**PROBLEM A**
Could you reproduce, word for word, the part of the article on 2021 air passenger demand that begins at "Passenger demand recovery" and stops after "65.8% versus 2019."?
**PROBLEM B**
Can you extend the article on IATA's 2021 passenger traffic results past its final sentence?

**EXTRACTED TEXT**
Passenger demand recovery
continued in 2021 but Omicron having impact, says IATA
By
-
26 January 2022
The
International Air Transport Association (IATA) announced full-year global
passenger traffic results for 2021 showing that demand (revenue passenger
kilometres or RPKs) fell by 58.4% compared to the full year of 2019. This
represented an improvement compared to 2020, when full-year RPKs were down
65.8% versus 2019.
Because comparisons between 2021 and
2020 results are distorted by the extraordinary impact of COVID-19, unless
otherwise noted all comparisons are to the respective 2019 period, which
followed a normal demand pattern.
·
International passenger demand in
2021 was 75.5% below 2019 levels. Capacity, (measured in available seat
kilometres or ASKs) declined 65.3% and load factor fell 24.0 percentage points
to 58.0%.
·
Domestic demand in 2021 was down
28.2% compared to 2019. Capacity contracted by 19.2% and load factor dropped
9.3 percentage points to 74.3%.

**SOURCE INFORMATION**
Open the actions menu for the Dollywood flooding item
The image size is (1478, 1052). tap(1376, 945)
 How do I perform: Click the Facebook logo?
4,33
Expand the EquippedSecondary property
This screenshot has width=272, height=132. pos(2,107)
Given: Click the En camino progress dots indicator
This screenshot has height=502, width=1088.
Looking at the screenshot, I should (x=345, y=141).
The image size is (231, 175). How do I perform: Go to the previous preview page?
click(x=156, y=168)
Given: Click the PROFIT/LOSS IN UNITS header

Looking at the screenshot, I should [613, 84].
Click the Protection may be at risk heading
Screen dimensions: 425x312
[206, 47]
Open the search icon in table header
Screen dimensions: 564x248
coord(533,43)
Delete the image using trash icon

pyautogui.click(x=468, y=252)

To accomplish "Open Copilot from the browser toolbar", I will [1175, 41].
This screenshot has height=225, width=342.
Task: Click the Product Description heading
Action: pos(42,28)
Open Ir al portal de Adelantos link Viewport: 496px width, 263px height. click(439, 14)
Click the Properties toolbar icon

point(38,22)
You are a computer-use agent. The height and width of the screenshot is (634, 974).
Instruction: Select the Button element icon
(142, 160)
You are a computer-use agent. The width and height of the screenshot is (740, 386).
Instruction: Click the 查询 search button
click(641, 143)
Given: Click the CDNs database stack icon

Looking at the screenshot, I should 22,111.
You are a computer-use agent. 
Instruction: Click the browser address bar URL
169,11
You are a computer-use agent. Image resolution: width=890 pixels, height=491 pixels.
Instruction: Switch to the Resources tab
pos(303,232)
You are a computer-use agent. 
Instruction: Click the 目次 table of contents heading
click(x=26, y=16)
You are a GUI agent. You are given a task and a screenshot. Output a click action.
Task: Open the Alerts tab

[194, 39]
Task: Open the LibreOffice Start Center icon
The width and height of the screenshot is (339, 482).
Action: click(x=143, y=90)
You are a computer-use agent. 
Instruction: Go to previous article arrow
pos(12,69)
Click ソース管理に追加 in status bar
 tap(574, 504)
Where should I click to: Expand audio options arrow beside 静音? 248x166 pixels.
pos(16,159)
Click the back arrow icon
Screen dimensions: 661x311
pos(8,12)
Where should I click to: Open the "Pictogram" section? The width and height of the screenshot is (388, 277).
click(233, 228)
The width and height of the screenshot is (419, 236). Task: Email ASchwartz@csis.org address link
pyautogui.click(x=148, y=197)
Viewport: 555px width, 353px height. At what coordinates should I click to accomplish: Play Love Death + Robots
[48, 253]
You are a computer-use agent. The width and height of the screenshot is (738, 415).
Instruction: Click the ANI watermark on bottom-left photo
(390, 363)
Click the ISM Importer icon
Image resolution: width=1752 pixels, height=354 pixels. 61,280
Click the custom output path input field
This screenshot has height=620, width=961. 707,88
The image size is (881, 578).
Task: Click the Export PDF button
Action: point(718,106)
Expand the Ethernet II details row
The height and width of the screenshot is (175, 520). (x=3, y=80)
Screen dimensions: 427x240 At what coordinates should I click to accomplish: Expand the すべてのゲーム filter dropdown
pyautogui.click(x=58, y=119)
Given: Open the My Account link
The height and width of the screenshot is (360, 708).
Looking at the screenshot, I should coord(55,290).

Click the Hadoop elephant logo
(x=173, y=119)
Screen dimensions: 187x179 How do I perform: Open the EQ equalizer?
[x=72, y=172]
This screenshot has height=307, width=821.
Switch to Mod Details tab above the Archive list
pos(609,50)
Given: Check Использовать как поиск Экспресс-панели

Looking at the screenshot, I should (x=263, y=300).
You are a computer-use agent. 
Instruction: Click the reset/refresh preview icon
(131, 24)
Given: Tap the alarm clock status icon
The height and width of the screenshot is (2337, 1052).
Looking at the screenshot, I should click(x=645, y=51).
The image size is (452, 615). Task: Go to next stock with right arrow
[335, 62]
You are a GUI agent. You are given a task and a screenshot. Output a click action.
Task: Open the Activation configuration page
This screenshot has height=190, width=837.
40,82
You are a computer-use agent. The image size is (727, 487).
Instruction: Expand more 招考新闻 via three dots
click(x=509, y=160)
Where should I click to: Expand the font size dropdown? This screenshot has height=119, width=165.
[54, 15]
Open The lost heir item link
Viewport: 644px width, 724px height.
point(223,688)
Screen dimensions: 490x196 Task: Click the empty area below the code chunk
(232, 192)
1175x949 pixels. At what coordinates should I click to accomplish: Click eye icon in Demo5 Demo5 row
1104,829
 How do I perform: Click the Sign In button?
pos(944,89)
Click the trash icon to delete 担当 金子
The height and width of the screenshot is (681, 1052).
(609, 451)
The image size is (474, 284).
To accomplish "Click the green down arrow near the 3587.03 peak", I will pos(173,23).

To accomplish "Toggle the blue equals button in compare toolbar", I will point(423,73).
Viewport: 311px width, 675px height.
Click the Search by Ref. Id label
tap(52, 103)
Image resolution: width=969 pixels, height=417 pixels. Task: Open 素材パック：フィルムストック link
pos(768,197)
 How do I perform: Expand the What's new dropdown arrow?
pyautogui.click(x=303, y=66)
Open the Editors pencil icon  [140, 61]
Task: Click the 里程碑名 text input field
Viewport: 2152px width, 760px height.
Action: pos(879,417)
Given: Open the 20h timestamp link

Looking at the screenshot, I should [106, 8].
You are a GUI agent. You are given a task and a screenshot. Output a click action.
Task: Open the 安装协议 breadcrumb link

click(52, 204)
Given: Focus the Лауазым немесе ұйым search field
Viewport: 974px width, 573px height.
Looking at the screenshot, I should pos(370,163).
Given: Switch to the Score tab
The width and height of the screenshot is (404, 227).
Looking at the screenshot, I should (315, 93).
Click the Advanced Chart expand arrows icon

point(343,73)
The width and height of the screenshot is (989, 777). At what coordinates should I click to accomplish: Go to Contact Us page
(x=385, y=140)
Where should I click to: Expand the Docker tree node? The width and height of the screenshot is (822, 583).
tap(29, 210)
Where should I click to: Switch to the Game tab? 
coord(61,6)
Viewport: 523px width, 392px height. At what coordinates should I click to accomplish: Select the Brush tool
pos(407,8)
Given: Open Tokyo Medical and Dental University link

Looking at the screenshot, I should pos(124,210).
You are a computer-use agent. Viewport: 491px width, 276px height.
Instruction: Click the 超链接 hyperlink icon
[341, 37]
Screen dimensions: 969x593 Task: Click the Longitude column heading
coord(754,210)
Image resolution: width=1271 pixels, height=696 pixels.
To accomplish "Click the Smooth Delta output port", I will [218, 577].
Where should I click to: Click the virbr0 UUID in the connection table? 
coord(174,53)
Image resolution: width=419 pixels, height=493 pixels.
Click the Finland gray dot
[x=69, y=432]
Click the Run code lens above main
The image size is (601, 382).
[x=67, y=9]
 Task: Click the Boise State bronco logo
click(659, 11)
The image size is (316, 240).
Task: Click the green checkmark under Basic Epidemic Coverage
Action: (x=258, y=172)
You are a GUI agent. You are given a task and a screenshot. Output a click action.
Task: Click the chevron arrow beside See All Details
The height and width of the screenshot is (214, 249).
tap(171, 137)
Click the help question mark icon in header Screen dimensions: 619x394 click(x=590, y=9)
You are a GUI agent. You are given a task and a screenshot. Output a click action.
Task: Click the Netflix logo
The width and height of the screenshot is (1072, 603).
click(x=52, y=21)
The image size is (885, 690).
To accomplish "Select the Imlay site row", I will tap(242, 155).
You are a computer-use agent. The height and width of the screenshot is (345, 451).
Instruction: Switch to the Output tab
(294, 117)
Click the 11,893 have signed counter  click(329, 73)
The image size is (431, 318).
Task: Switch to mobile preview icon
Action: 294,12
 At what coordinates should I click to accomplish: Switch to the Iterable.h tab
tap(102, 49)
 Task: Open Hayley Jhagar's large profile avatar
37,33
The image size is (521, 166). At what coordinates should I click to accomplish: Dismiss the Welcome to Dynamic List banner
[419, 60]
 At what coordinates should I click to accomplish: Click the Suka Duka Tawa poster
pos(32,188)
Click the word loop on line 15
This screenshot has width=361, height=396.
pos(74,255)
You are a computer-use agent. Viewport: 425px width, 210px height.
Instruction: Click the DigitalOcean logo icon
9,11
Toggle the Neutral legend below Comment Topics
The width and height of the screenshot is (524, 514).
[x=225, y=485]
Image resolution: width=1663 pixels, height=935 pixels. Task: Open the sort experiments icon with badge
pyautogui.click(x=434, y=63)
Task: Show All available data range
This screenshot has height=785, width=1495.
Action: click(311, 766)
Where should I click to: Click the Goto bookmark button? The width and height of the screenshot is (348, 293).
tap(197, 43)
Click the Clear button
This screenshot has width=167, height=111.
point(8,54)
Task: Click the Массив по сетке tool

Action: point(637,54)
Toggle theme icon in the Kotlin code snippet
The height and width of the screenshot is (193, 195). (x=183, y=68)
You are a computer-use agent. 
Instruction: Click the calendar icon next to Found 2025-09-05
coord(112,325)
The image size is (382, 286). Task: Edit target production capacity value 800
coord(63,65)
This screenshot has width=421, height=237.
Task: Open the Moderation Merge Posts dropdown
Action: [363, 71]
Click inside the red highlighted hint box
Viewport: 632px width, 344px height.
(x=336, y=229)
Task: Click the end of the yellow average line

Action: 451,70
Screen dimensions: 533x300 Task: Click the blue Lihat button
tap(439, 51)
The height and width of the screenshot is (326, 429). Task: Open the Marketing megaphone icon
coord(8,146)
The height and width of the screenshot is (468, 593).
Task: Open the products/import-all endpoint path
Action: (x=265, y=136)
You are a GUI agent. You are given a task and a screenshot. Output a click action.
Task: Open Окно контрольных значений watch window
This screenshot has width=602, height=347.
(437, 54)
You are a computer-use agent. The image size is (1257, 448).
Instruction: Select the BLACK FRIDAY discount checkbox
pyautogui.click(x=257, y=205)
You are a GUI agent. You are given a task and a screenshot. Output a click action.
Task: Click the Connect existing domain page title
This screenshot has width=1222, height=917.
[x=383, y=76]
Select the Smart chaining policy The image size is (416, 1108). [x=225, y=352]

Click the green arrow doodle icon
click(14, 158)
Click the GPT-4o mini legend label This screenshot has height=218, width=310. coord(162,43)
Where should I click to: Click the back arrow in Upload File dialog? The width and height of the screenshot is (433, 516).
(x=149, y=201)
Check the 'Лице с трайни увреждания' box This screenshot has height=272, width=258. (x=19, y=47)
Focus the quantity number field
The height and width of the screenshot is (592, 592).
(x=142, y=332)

**TASK RESULT A**
Passenger demand recovery
continued in 2021 but Omicron having impact, says IATA
By
-
26 January 2022
The
International Air Transport Association (IATA) announced full-year global
passenger traffic results for 2021 showing that demand (revenue passenger
kilometres or RPKs) fell by 58.4% compared to the full year of 2019. This
represented an improvement compared to 2020, when full-year RPKs were down
65.8% versus 2019.

**TASK RESULT B**
·
Total traffic for the month of
December 2021 was 45.1% below the same month in 2019, improved from the 47.0%
contraction in November, as monthly demand continued to recover despite
concerns over Omicron. Capacity was down 37.6% and load factor fell 9.8
percentage points to 72.3%.
·
Ticket sales for future domestic and
international travel deteriorated since November. Tickets sold for travel at
any point in the future were at 45% of 2019 levels in the first half of January
– a deterioration compared with 50% in December and 56% in November. This
suggests that the traditionally less busy January-February period will be
weaker than in the absence of Omicron.